*** Opening of SUPPLIED INFORMATION ***

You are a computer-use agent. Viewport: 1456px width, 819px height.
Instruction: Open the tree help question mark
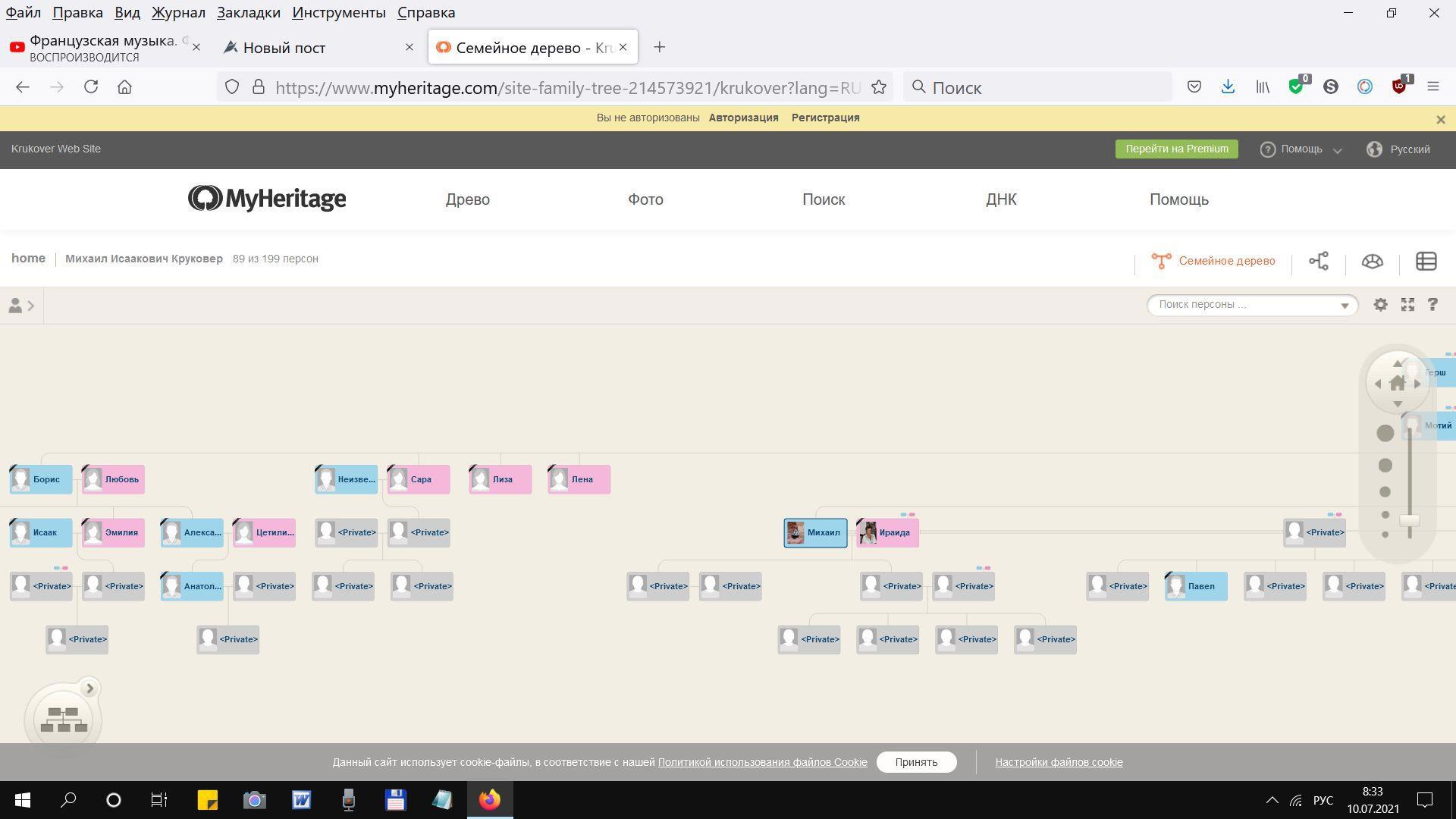click(1432, 305)
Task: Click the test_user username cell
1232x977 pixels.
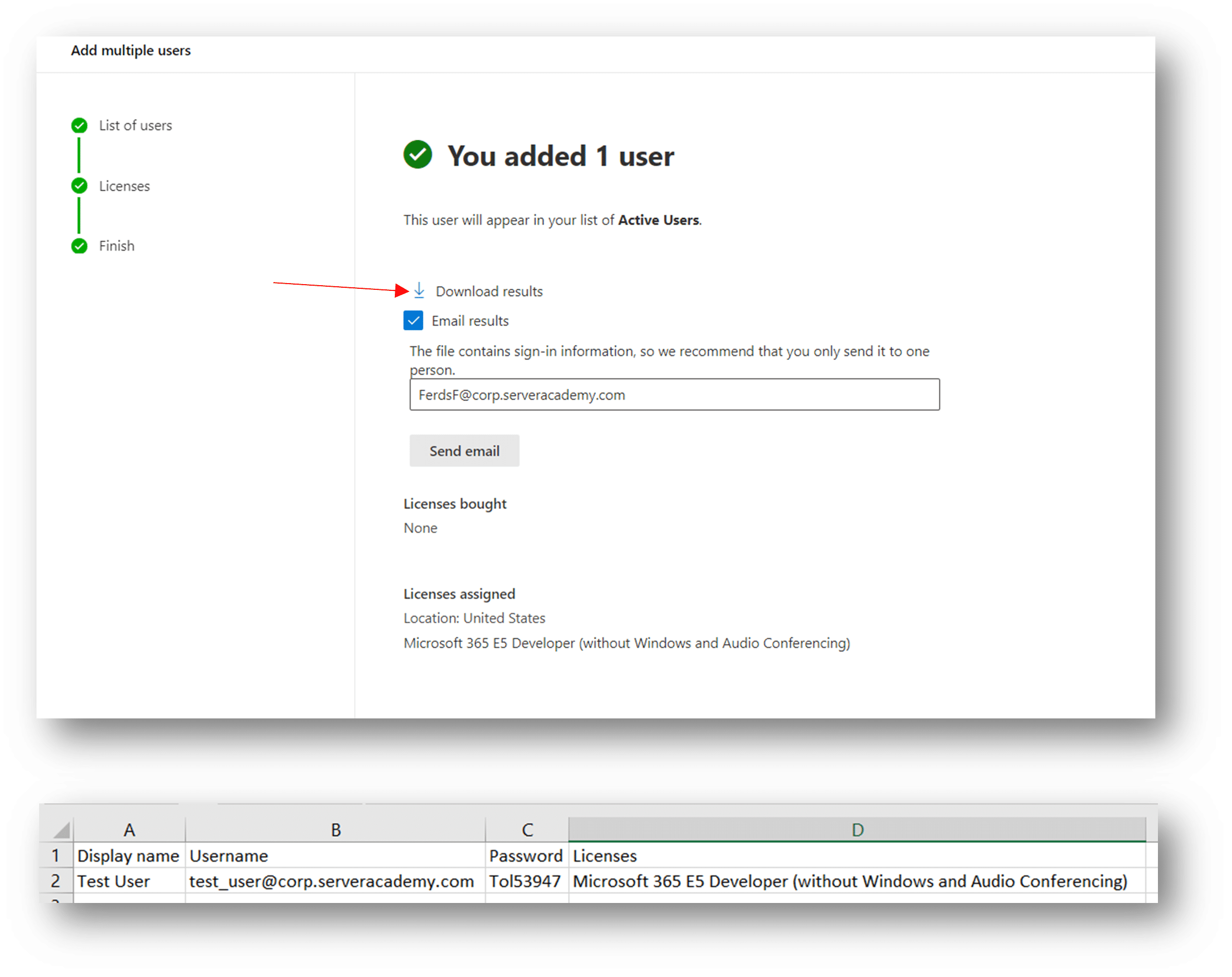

*** Close of SUPPLIED INFORMATION ***

TASK TO CARRY OUT → The expected output is every record above, copied exactly, without pictures.

SOLUTION TO THIS PROBLEM →
You are a computer-use agent. Viewport: 1456px width, 819px height.
Instruction: Open the tree help question mark
click(1432, 305)
Task: Click the test_user username cell
1232x977 pixels.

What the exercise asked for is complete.